(Excerpted passage Opens)

Today the ruling elite bemoans the high price of ventilators that might cost around 17,000 euros each but they tend to ignore more than $800 billion bailout that was showered on banks and other corporate entities in the aftermath of 2008 financial crisis by the US alone. The mere idea of giving a raise to doctors and nursing staff frightens the ruling elite but they lose no time in granting tax amnesties to corporation.

The fault lies in this economic system that is based on the voracious greed of a few individuals of a tiny community of billionaires. Even the crisis is being used to serve the interests of the super-rich. For instance, most of the $2.3 trillion economic aid package by the US government will be pocketed by businesses while ordinary Americans are likely to gain very little benefit from the package. Even in countries like Pakistan where doctors are dying because of the shortage of PPEs, the government is busy lavishing lucrative schemes on the business community.

Such showering of favours flies in the face of capitalists’ claim asserting that the entrepreneurs are entitled to profit because they risk their investment by pumping money into economy. From the Great Depression to the 2008 financial crisis what we have witnessed is: the greedy lords of capital socialise losses and individualise profits.

(Excerpted passage Closes)

§ **Required tasks**
[a] In the passage on bailouts and the economic system, what example supports the claim that the crisis is being used to serve the super-rich?
[b] Decide whether each statement agrees with the passage on bailouts: (i) Ventilators might cost around 17,000 euros each. (ii) The US bailout after the 2008 financial crisis came to less than $800 billion. (iii) In Pakistan, doctors are dying because of a shortage of ventilators.

(The data Opens)

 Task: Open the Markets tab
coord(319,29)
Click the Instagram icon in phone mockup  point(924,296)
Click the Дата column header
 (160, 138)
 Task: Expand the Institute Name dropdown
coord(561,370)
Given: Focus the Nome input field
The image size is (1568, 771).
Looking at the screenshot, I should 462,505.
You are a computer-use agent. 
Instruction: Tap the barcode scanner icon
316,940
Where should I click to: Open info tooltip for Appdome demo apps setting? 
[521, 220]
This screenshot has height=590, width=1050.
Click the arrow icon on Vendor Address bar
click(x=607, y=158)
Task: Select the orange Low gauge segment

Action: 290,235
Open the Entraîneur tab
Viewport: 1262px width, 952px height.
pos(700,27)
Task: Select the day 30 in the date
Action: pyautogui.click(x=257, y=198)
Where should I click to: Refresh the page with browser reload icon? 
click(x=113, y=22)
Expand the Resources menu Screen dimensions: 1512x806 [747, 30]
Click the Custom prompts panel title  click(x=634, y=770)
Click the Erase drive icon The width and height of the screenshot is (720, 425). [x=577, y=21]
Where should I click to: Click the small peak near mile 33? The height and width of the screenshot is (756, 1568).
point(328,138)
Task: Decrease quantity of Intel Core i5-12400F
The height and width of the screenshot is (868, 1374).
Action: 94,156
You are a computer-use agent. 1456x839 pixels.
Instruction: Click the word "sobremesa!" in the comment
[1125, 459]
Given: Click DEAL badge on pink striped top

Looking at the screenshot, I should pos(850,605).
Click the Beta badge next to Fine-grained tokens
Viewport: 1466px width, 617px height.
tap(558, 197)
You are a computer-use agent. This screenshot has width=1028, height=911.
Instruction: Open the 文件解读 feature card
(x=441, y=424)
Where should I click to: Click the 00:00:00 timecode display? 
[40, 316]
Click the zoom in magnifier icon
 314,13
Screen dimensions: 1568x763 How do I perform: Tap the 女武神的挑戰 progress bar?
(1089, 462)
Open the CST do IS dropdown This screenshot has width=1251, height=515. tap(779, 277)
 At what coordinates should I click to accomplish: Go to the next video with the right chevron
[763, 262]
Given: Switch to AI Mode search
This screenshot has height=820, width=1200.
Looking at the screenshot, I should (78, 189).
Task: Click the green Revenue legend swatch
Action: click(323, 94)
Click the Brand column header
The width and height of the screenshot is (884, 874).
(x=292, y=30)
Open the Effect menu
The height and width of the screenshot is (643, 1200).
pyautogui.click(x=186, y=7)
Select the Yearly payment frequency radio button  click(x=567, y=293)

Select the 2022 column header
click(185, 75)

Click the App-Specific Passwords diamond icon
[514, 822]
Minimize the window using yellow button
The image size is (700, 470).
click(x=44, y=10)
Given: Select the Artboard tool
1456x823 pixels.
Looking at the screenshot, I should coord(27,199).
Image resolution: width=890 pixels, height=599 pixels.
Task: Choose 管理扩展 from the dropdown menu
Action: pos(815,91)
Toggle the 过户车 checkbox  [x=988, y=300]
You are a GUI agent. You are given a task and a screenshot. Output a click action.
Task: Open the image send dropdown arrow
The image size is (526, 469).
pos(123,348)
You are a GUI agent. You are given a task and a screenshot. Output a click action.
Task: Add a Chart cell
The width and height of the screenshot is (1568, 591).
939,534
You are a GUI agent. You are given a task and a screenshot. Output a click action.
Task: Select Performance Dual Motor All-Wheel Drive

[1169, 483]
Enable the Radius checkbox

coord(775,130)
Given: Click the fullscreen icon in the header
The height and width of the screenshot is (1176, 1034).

(The data Closes)

§ **Answers for the tasks**
[a] The passage points to the US government's $2.3 trillion economic aid package. It says most of that money will be pocketed by businesses, while ordinary Americans are likely to gain very little benefit.

[b]
(i) Yes: "ventilators that might cost around 17,000 euros each"
(ii) No: "more than $800 billion bailout that was showered on banks and other corporate entities in the aftermath of 2008 financial crisis by the US alone"
(iii) No: "doctors are dying because of the shortage of PPEs"